The HIPAA Security Rule requires that covered entities (health plans, healthcare clearinghouses, and healthcare providers who electronically transmit any health information in connection with a HIPAA related transaction), and business associates, implement security safeguards. These security safeguards must protect the confidentiality, integrity, and availability of electronic protected health information (ePHI). ePHI is any protected health information that is created, stored, transmitted, or received in any electronic format. Performing a security risk analysis is the first step in identifying and implementing these safeguards. A security risk analysis consists of conducting an accurate and thorough assessment of the potential risks and vulnerabilities to the confidentiality, integrity, and availability of ePHI. This article focuses on what must be done after an organization has completed the six steps of a security risk analysis.
What are the Steps of the Security Risk Analysis?
The security risk analysis includes six steps:
- Collecting Data
- Identifying and Documenting Potential Threats and Vulnerabilities
- Assessing Current Security Measures
- Determining the Likelihood of Threat Occurrence
- Determining the Potential Impact of Threat Occurrence
- Determining the Level of Risk to ePHI
The end result of the six-step process is a written documentation of risk levels for all combinations of threats and vulnerabilities.
Once security risk analysis is complete, an entity must, under the Security Rule, perform risk management. Risk management includes the implementation of security measures to reduce risk to reasonable and appropriate levels to, among other things, ensure the confidentiality, availability, and integrity of ePHI.
There is one step between the point at which the six steps of the security risk analysis have been completed, and the point at which risk management may begin.

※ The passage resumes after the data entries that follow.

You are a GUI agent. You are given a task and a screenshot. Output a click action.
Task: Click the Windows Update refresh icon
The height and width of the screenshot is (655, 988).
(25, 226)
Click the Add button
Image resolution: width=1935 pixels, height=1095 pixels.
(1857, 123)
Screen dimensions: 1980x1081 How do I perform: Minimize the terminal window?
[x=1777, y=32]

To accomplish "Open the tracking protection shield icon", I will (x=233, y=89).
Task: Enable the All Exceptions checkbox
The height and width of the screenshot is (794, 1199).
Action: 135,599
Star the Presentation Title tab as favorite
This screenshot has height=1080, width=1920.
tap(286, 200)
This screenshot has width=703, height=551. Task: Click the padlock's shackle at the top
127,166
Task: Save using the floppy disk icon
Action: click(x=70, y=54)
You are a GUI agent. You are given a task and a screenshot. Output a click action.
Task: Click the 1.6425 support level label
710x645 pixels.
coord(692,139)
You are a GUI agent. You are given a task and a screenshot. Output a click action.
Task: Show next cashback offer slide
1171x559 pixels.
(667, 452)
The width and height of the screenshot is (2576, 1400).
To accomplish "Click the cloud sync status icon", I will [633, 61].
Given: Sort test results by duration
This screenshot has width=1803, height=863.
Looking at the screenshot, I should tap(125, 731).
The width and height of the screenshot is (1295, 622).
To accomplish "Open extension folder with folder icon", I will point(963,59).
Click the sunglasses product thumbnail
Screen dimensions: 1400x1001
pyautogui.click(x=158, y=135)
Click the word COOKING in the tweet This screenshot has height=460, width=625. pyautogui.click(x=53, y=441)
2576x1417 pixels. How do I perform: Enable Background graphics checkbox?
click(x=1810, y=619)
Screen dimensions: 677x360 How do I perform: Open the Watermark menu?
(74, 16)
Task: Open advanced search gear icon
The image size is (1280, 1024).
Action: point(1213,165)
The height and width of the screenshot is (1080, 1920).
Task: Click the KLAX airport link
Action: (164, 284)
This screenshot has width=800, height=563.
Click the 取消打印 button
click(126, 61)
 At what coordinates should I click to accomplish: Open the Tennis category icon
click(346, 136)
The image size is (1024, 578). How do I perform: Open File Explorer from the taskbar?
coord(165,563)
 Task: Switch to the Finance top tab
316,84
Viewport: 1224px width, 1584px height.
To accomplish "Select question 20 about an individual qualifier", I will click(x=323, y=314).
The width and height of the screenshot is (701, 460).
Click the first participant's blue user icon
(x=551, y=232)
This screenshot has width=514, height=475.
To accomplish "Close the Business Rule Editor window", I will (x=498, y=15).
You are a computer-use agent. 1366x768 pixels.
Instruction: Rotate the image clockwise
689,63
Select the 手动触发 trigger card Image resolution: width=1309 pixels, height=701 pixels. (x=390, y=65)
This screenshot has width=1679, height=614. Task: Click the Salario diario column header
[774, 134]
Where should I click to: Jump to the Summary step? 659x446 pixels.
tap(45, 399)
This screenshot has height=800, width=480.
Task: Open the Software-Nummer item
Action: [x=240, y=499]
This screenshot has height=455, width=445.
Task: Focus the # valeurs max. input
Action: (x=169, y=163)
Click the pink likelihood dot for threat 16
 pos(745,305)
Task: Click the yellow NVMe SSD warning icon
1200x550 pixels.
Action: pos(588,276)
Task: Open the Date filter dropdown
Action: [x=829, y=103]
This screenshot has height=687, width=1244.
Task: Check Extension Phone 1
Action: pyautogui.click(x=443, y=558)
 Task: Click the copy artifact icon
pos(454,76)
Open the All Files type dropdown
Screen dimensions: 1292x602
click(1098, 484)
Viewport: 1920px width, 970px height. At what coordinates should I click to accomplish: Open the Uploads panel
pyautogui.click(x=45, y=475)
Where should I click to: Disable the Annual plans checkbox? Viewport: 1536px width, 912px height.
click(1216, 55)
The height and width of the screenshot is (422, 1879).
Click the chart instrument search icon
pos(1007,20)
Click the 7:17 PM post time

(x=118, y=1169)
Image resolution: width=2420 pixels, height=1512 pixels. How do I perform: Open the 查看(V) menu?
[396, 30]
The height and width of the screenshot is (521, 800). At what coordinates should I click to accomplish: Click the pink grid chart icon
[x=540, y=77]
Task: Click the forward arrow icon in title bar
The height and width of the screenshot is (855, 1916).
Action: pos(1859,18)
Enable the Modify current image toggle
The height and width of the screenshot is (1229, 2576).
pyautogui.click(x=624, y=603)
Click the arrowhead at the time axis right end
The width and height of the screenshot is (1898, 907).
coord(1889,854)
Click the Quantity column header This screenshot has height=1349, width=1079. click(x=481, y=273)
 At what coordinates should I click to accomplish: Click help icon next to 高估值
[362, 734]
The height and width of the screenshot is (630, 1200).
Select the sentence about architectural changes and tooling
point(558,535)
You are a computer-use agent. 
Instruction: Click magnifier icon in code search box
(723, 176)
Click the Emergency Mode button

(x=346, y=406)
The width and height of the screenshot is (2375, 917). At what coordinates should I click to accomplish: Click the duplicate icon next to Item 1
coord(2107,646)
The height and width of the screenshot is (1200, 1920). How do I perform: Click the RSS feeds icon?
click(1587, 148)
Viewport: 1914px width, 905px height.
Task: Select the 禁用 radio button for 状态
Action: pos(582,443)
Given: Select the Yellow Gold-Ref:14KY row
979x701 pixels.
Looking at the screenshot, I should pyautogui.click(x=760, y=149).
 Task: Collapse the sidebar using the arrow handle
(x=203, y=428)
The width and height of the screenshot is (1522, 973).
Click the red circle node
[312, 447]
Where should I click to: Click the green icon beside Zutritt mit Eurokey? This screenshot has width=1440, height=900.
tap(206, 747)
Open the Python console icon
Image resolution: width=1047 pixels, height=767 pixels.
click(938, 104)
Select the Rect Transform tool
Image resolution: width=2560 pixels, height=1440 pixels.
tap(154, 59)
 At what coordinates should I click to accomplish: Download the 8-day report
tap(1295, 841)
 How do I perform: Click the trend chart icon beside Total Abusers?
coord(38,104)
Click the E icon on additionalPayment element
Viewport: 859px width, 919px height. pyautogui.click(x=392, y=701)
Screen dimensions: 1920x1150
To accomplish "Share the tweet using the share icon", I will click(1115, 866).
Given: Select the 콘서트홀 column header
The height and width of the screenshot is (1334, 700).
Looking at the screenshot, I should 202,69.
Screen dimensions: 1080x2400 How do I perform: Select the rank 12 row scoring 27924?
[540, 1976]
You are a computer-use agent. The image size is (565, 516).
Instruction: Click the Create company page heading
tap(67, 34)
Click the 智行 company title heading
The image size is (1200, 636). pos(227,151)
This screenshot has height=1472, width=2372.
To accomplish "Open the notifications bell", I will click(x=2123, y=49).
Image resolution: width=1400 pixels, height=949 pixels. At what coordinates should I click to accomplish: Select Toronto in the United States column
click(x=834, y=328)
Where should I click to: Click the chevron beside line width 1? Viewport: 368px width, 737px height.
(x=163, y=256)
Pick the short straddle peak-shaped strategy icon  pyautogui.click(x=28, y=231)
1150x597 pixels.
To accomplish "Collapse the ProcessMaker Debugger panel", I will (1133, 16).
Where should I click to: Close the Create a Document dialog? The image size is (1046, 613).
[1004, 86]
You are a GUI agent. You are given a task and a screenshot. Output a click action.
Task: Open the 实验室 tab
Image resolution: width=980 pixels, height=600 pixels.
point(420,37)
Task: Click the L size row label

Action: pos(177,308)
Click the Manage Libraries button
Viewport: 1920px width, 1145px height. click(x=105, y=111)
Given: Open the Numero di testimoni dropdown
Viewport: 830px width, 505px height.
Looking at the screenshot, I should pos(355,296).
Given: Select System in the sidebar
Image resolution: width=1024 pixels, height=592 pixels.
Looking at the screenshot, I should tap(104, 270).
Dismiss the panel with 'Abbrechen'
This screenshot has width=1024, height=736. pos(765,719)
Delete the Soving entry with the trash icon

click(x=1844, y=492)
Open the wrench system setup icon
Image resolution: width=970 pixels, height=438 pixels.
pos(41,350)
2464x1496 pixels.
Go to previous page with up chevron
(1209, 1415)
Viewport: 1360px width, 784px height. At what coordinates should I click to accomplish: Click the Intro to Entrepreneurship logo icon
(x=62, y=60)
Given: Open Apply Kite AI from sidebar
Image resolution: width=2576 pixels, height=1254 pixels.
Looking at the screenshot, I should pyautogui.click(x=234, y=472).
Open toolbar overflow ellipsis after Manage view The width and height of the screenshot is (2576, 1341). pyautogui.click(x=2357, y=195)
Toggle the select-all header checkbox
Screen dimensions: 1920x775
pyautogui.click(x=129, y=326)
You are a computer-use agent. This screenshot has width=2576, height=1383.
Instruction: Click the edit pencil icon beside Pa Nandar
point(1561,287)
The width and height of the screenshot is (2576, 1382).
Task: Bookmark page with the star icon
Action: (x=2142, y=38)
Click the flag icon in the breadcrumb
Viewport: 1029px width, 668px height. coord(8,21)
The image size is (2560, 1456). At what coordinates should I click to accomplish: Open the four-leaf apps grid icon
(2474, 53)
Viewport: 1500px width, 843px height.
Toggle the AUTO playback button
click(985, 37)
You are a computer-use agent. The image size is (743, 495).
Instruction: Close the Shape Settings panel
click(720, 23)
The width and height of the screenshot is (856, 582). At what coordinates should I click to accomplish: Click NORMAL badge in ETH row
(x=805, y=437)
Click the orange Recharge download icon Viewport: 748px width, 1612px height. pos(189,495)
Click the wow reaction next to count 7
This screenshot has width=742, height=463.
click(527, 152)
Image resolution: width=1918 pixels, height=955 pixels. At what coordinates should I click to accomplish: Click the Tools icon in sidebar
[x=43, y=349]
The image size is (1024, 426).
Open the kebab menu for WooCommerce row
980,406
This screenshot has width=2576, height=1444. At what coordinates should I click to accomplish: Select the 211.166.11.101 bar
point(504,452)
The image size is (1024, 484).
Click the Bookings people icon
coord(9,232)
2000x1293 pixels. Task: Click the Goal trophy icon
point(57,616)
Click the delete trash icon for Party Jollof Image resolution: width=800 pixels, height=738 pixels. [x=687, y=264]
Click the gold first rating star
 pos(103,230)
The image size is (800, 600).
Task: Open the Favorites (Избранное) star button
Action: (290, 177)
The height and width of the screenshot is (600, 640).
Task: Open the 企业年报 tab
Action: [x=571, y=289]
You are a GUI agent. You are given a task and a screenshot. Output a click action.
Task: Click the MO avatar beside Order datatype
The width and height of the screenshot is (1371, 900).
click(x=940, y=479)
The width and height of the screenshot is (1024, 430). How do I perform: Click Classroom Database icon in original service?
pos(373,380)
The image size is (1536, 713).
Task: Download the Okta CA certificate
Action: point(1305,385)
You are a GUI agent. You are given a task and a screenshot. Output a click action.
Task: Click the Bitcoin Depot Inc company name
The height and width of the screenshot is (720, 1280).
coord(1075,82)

This step – the last part of the security risk analysis – requires two things:
- Identifying Security Measures
- Finalizing Documentation
How Do I Decide What Security Measures to Implement?
Once risk is identified and assigned a risk level, entities should commence with identifying actions required to manage the risk. To “manage” the risk means to reduce the risk to a reasonable and appropriate level.
When identifying security measures that can be used, it is important to consider factors such as:
- The effectiveness of the security measure
- Any legislative or regulatory requirements that require certain security measures to be implemented
- Any requirements imposed by the organization’s policies and procedures
How Do I Finalize Documentation?
Any identified potential security measures that can be used to reduce risks to ePHI, should be included in documentation. The entire risk analysis (including identification of security measures) should be documented.
The Security Rule requires the risk analysis to be documented, but does not require that the documentation be in a specific format. One common method of finalizing documentation is to create a finalized risk analysis report that documents the security risk analysis process, the output of each step, and initial identification of security measures. The risk analysis documentation is a direct input to the risk management process.